** TASK REQUIREMENTS **
Take every line from the records below that includes the word "will".

── RECORD EXTRACTS ──

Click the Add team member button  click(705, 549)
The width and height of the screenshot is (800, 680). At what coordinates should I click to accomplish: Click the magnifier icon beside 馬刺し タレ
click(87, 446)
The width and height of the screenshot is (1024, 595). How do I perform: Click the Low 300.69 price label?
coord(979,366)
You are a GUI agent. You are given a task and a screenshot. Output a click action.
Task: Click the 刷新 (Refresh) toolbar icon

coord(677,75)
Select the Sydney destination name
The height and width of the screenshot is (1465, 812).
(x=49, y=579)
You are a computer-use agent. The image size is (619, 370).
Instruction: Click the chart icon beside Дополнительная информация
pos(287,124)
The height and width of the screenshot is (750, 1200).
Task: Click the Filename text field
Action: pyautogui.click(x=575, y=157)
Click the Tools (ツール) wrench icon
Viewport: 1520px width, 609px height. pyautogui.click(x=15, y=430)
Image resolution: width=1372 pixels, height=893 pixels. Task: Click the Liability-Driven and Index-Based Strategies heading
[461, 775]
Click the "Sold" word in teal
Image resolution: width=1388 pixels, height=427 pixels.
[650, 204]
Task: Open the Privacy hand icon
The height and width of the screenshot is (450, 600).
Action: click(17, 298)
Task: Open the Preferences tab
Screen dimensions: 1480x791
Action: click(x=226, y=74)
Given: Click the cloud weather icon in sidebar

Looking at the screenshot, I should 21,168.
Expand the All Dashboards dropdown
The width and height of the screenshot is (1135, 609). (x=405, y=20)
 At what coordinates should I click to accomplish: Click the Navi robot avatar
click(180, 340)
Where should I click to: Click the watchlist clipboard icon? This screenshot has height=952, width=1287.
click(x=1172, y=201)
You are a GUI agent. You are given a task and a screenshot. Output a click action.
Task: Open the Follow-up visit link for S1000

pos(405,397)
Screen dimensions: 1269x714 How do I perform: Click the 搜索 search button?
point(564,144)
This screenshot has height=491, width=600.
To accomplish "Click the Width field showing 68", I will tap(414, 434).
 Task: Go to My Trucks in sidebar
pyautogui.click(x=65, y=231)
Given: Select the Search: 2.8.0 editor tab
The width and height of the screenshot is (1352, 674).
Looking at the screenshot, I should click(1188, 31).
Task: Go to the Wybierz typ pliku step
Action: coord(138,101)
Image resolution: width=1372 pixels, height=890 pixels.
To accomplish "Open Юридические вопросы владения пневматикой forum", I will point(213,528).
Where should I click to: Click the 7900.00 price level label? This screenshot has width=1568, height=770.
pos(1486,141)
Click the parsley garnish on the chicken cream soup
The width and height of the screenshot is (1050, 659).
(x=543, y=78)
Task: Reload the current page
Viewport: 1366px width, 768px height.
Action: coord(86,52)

───

** RESPONSE AREA **
To accomplish "Click the Width field showing 68", I will tap(414, 434).
To accomplish "Open Юридические вопросы владения пневматикой forum", I will point(213,528).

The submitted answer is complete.